Fishing information is here to stay, so the competition to provide the best intel is fierce.  There is more than just money at stake here, there are reputations.  Fighting it is like fighting taxes, you’ll never win.  If you find a spot of fish that wants to bite and expect to keep it a secret the best thing to do is not tell a soul, but don’t make that your tell.  Like any good poker player you’ll need to be aware of the clues you give, and know when others are trying to get you to make that mistake.  Otherwise just tell the truth, that you had a fun trip but are keeping the details to yourself.  Pure honesty, even if you don’t divulge any facts is admirable.  Just don’t lie, because the clues will give you up every time.

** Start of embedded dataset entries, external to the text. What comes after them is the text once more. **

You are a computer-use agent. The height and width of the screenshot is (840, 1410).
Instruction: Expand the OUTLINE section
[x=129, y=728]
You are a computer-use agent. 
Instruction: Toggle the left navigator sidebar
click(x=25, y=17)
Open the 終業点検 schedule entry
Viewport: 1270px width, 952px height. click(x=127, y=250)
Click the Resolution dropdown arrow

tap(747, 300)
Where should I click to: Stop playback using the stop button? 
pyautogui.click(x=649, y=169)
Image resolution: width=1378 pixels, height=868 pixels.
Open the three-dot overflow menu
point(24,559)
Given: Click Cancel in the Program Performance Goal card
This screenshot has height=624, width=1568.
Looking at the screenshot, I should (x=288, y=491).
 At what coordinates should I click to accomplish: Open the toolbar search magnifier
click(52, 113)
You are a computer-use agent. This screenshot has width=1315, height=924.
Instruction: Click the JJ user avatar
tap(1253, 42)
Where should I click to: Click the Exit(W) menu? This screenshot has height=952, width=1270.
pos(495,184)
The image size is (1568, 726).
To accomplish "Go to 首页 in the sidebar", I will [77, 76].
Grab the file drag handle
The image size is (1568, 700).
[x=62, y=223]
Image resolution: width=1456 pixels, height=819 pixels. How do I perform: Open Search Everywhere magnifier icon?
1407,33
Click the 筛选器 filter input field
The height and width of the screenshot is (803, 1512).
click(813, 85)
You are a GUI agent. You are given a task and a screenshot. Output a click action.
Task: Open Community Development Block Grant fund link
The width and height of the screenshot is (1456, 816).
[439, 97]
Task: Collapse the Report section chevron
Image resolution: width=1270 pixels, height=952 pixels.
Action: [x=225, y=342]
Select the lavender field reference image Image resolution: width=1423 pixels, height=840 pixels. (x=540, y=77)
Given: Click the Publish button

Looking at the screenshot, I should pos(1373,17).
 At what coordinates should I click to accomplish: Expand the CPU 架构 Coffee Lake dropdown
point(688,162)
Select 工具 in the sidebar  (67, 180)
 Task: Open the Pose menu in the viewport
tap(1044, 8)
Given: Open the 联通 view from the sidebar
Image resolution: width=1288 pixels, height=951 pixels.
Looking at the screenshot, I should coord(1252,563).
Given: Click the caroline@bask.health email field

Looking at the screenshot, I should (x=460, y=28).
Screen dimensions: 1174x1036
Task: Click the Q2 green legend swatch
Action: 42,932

One thing that is heavily disputed is the ownership of said information.  The person who actually found the fish owns the intel, but can lose it by simply keeping it a secret or telling lies.  “How is that possible” you ask?  Simple.  By not owning the intel and telling the truth, others trying to decipher the details may actually stumble onto the school of fish without the finder saying the magic words “and don’t tell anyone!”  If I got a call that the fish were biting at a certain spot, at a certain time using a specific technique and the Captain told me to keep it quiet, I could actually run interference and keep it safe.  Someone else calls me with a guess that is correct as to where the bite it, I would use some tactful redirection. Simply put, by being deceptive, you lose your rights to the spot and the fish.  I see it happen day after day, as guys try to be secretive and go back the next day and wonder “how did everyone find out about this?!”  Tell the truth to the guys that control the flow of information, and this will happen much less often.  Then if your intel gets out, you have someone to hold accountable other than yourself.